(Saved data entries)
§ §

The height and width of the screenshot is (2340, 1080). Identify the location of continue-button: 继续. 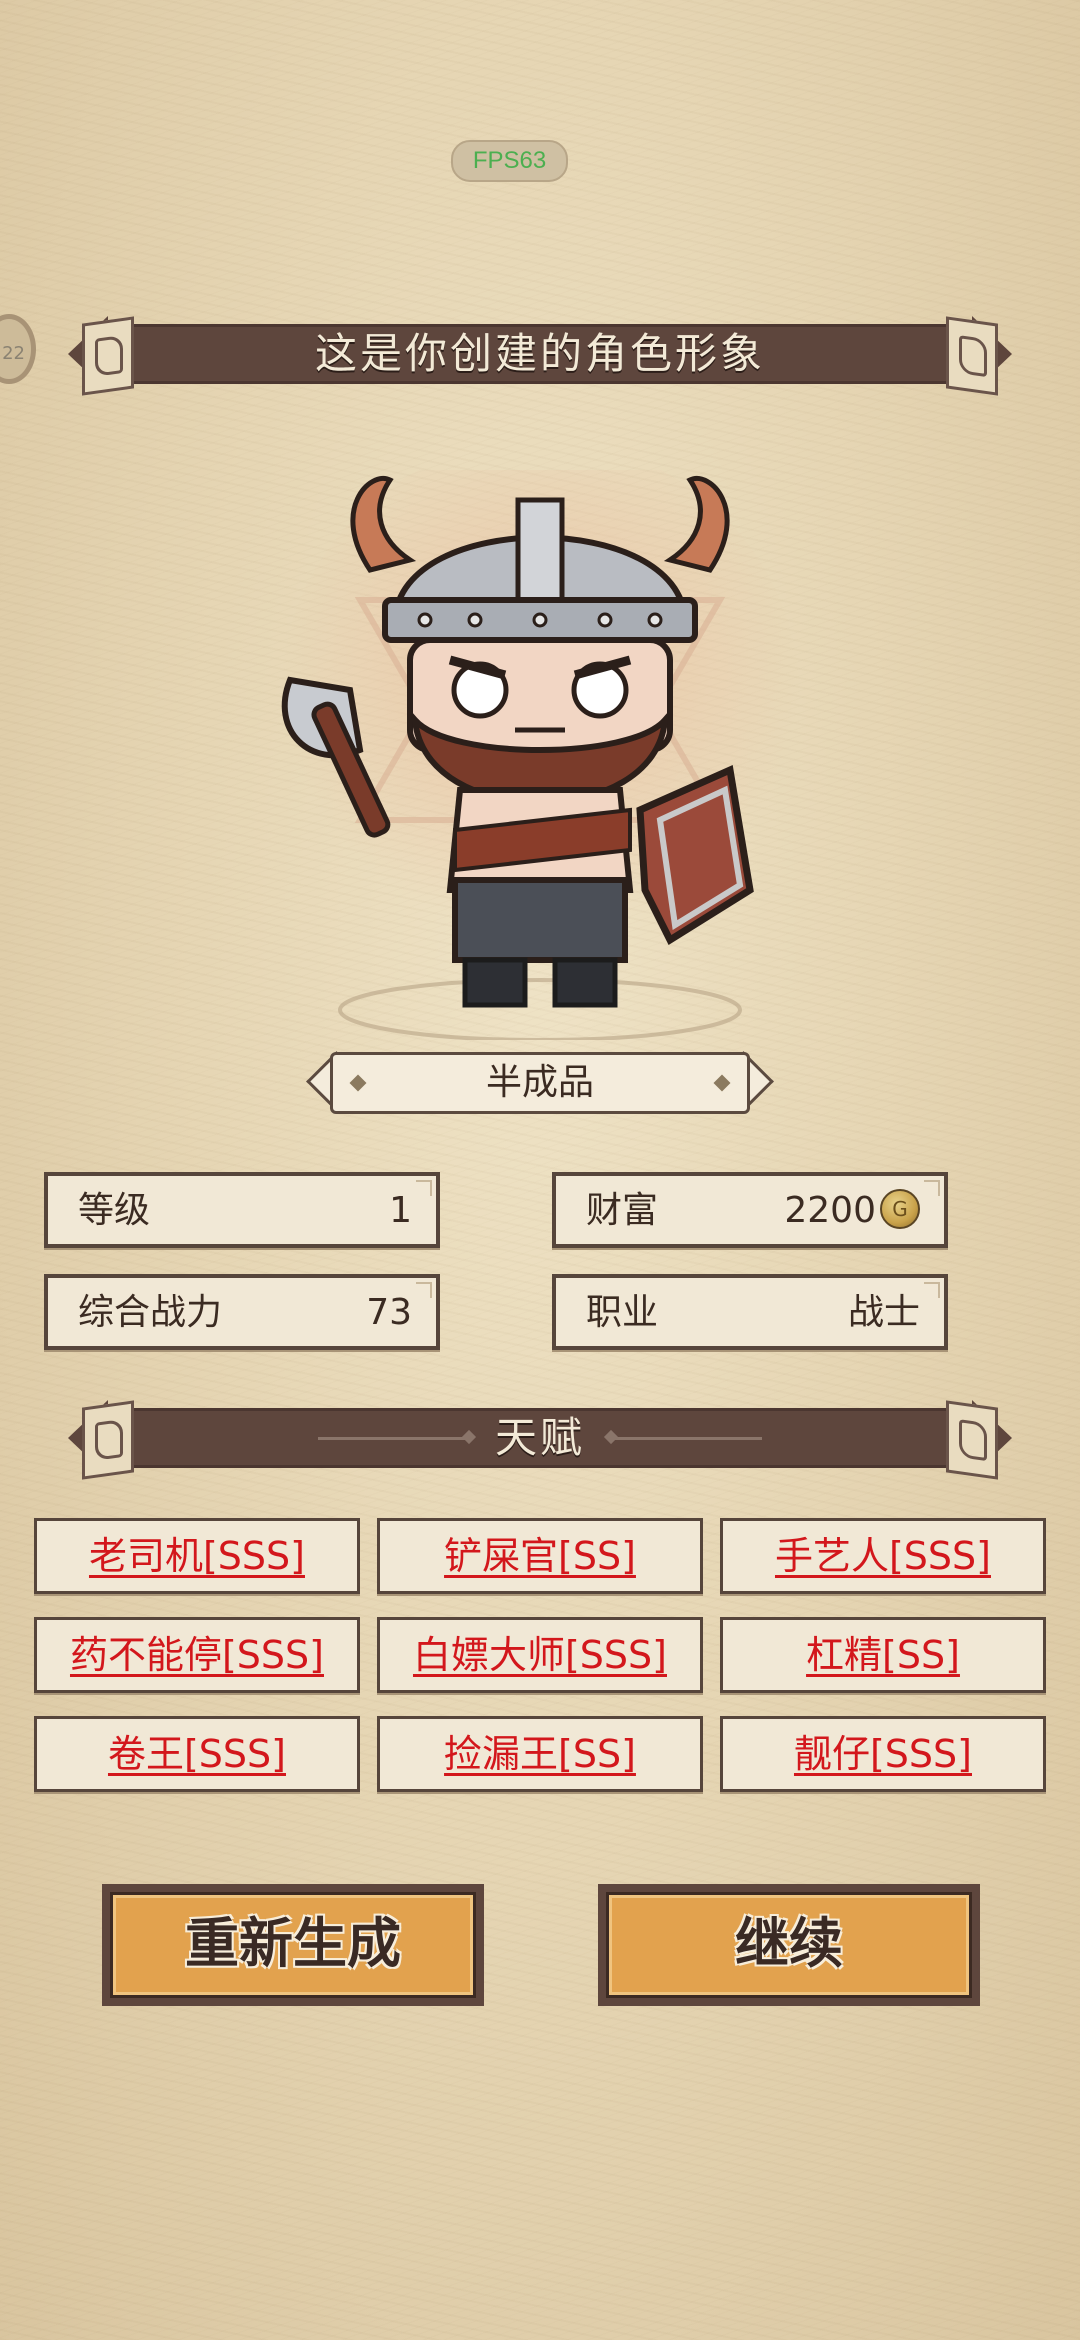
(789, 1945).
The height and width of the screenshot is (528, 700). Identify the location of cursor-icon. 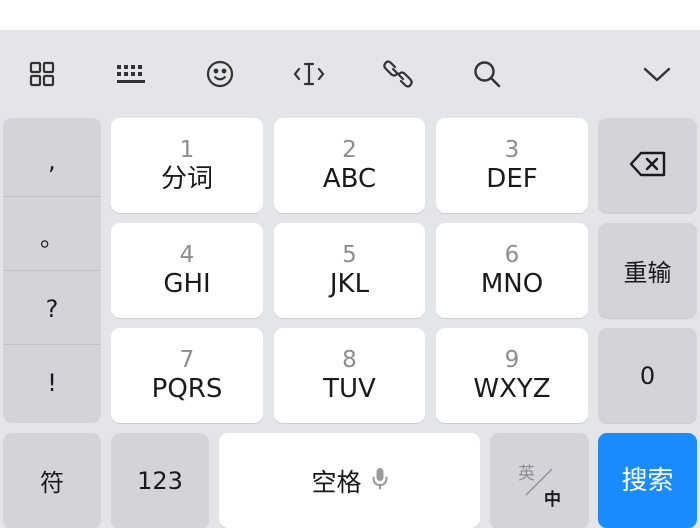
(309, 74).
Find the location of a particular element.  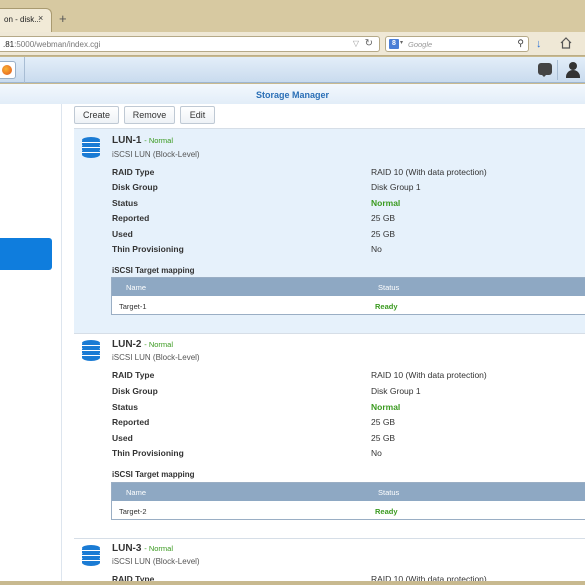

edit-button: Edit is located at coordinates (198, 115).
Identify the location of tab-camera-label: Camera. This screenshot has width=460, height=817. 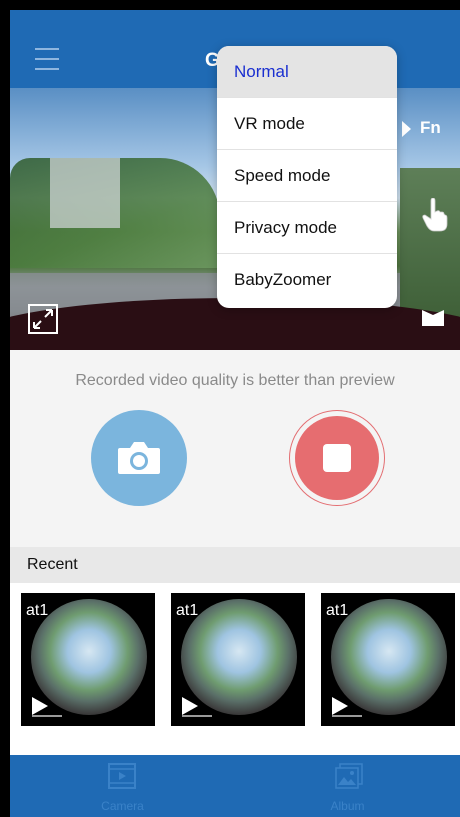
(122, 806).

§ §

▸ **Your goal**: Can you echo every one of the lines above word for word, omitting the pictures?

▸ **Exercise result**:
The height and width of the screenshot is (2340, 1080). Identify the location of continue-button: 继续. 
(789, 1945).
The height and width of the screenshot is (528, 700). Identify the location of cursor-icon. 
(309, 74).
Find the location of a particular element.  

edit-button: Edit is located at coordinates (198, 115).
Identify the location of tab-camera-label: Camera. This screenshot has width=460, height=817. 
(122, 806).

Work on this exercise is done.